Get the Jab or Face the Consequences

Military Vaccinations are Not a Political Issue

Exemption, NJP, Restriction, Court Martial, or Discharge. Or simply roll up your sleeve and get the jab. These are the options that face about 3% of service members who have not gotten the covid jab. I pray they make the right choice and choose the jab if they cannot get an exemption. After all, it is about protecting more than themselves. It is about protecting their unit to protect the mission to protect the United States of America. To not get the protection that a vaccine can provide is, in fact, an act of dishonor and disrespect to their fellow members who have done the right thing.

As a Navy Corpsman, I faced more than my fair share of vaccination hesitancy over my twenty-year career. I’ve heard every excuse to avoid various shots. I’ve encountered these excuses up and down the chain of command from privates to colonels and captains. In very few cases, an exemption was granted, usually because of a known allergy or other medical condition. But in the end, very few service members escaped their obligation to receive immunizations. 

To be clear, military members do not want to get the number of vaccines that they are required to receive. They have to get many more vaccines than any civilian ever would. The military has about seventeen different vaccines a service member may be required to get depending on their duty assignment. Nine of those vaccines the member will receive before they finish their first phases of training. Yes, it is a lot. But then again, very few civilians would ever face the possibility of heading to a disease-infected area at a moment’s notice. 

So military members know the vaccines will probably protect them. Yet no one has ever shown up to sick call dying to get their next shot. And many service members will complain about the shots. They will swear that they don’t need it. They will invent excuses to delay the inevitable. But in the end, they line up, roll up their sleeves and get the mandated vaccines.

Military members do it because they know that an order is an order, and not obeying the order could result in consequences, including disciplinary action. They do it because they know that the unit’s vaccine status affects the unit’s deployment status. This, in turn, determines if the unit is up to its mission. And no one wants to be part of a unit that is prepared to do its mission, especially because of missing a jab in the arm.

Frankly, this issue seems wildly overblown by people who have decided force protection is a political issue. The reality is that force protection, which includes vaccine programs, is not a political issue. Force protection is exactly as stated–something that protects the force and thus protects the mission.

Vaccinations, as part of that force protection, are not just about protecting the individual service member. Vaccinations are far more important than that. I hate to break the news, but force protection trumps individual protection, needs, and even what some think are rights. The collection of individual vaccines offers the type of force protection that allows for a force ready to serve anywhere in the world at any time under any circumstances.
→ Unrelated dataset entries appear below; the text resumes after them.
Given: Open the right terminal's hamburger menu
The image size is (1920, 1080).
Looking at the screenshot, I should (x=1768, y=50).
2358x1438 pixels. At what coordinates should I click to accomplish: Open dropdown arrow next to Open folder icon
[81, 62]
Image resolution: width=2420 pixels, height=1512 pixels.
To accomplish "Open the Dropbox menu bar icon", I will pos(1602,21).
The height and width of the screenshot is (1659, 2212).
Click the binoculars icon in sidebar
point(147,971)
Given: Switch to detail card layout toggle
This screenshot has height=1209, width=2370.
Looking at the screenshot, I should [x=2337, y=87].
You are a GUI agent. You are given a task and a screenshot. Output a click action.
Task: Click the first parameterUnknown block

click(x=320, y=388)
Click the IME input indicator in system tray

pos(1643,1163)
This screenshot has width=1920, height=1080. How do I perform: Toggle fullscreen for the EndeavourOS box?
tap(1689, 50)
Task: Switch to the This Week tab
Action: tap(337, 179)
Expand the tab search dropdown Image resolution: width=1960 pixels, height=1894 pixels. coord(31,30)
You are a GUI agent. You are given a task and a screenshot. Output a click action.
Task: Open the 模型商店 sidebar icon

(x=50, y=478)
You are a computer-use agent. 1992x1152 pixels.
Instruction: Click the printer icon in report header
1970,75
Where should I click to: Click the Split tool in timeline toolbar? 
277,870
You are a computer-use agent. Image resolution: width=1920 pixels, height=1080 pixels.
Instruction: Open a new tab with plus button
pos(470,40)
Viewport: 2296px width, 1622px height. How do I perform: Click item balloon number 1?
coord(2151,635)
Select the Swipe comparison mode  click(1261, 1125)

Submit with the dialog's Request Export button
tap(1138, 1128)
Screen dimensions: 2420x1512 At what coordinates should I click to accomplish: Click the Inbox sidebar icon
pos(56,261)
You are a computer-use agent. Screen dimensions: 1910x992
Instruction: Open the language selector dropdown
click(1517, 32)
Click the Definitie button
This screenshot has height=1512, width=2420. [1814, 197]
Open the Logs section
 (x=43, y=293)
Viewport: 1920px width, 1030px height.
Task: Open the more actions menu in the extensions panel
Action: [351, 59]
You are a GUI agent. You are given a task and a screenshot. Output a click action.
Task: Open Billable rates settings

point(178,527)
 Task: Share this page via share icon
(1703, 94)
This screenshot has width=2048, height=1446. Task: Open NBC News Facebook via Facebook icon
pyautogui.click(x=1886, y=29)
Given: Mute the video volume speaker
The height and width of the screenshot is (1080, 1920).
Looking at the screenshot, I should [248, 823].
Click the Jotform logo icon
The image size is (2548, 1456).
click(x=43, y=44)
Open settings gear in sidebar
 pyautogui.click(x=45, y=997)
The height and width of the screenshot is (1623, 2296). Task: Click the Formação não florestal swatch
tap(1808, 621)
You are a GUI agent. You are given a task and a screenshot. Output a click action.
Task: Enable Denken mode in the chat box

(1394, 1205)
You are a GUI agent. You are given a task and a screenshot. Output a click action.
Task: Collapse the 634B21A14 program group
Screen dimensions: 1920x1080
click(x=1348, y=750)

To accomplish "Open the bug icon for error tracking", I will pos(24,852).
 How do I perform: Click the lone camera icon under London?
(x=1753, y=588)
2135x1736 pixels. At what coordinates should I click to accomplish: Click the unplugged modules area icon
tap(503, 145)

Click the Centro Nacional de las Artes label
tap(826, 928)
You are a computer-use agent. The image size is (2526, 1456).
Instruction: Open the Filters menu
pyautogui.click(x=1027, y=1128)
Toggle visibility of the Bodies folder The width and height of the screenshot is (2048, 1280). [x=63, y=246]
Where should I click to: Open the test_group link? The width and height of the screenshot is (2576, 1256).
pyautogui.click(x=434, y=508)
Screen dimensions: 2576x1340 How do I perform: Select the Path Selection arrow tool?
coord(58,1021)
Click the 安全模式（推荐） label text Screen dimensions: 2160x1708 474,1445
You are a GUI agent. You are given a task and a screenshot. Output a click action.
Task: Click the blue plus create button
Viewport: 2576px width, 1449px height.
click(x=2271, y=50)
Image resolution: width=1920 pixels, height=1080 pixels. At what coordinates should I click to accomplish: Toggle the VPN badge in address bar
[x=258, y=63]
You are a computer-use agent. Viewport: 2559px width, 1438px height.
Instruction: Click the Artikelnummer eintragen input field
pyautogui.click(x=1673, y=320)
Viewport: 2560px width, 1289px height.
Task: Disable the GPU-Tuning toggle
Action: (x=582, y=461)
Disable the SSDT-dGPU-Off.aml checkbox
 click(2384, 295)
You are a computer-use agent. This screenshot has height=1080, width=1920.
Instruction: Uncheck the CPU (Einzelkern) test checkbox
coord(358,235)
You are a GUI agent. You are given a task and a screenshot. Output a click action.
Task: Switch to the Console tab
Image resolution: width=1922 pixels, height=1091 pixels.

Because of this, it is odd for me to hear politicians defend the relatively very few military members who have chosen not to obey an order. To defend the few who think their rights trump the needs of the unit and the protection of that unit and their fellow service members. To defend a defiance of the military chain of command that could lead to a further erosion of good order and discipline. There is already enough of that in the modern all-volunteer military.

Finally, as some politicians suggest, if the problem is just a recruiting and retention issue, then there are other answers. I personally would start with fixing military pay. To some, the pay seems generous, yet some military members can still qualify for food stamps. That fact alone should cause shame in the same politicians that say they support the troops. After that, the list of issues to fix ahead of vaccinations is long and not that complicated. They amount to taking care of the troops so they can take care of the missions and protect the United States. It’s just that simple.

And if that isn’t addressed or doesn’t fix the recruiting problem, then there are still options. America still has a draft on the books. It might be time to declare the all-volunteer model dead. We could also choose to begin a force reduction by fine-tuning America’s military presence in the world. Either of these options is better than surrendering force protection and good order and disciple for the sake of keeping the relatively few who choose not to obey orders anyway.